**Provided records:**
* * * *

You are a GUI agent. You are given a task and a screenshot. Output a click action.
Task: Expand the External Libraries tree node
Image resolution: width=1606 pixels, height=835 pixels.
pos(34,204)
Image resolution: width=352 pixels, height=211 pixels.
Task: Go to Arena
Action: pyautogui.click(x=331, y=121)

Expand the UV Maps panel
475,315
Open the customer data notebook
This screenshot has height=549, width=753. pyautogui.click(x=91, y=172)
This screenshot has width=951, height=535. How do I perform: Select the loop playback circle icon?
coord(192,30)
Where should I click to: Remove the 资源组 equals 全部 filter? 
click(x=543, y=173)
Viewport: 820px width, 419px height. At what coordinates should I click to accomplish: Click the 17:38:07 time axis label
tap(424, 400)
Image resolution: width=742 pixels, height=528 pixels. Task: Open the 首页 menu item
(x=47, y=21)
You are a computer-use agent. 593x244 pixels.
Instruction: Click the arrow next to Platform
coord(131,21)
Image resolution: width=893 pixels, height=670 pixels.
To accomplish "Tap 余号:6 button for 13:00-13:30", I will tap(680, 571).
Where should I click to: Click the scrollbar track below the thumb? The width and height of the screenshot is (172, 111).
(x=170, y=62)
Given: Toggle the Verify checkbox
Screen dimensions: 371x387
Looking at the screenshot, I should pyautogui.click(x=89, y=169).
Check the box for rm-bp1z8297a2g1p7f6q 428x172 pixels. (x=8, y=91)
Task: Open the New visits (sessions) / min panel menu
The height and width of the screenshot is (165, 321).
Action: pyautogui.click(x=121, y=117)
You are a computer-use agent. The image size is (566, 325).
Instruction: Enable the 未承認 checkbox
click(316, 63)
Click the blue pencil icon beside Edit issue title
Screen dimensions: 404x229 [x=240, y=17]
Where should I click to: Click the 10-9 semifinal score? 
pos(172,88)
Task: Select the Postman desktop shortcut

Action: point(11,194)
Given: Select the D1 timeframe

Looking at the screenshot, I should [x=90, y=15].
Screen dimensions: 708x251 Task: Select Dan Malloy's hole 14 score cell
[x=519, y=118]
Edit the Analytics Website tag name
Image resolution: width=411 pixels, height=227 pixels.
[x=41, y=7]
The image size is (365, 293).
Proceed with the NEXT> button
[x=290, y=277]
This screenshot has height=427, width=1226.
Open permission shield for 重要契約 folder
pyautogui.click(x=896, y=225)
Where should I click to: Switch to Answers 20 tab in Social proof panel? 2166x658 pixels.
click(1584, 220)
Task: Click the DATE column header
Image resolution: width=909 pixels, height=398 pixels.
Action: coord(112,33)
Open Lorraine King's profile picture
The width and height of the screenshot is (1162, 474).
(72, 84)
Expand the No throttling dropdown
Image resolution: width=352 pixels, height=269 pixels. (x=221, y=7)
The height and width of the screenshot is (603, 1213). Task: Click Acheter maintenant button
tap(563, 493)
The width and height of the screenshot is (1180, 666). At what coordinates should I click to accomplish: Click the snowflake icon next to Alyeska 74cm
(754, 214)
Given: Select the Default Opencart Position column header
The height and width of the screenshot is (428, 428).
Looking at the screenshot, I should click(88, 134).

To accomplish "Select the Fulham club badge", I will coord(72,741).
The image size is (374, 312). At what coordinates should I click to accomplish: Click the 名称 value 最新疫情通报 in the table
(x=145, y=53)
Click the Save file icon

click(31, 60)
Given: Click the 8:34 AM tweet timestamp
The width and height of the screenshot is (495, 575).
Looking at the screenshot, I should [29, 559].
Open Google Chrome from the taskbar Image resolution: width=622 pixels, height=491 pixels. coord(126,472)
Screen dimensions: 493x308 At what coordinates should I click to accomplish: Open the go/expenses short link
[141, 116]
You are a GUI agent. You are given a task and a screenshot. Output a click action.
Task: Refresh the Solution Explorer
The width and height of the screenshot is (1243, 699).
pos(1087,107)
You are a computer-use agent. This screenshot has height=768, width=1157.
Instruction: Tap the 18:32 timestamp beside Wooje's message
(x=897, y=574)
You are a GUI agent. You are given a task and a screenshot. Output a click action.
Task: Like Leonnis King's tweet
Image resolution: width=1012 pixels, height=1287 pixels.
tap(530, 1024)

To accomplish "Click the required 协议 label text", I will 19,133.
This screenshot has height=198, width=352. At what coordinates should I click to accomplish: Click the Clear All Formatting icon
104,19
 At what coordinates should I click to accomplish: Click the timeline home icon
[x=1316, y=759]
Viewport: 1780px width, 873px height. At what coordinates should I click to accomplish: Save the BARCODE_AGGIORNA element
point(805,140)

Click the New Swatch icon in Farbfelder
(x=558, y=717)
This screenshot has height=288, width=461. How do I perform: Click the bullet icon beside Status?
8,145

* * * *

**What to produce:** List every line in the rows above that contains the string "beside". Case matters.

**Answer to this task:**
Click the blue pencil icon beside Edit issue title
Instruction: Tap the 18:32 timestamp beside Wooje's message
This screenshot has height=288, width=461. How do I perform: Click the bullet icon beside Status?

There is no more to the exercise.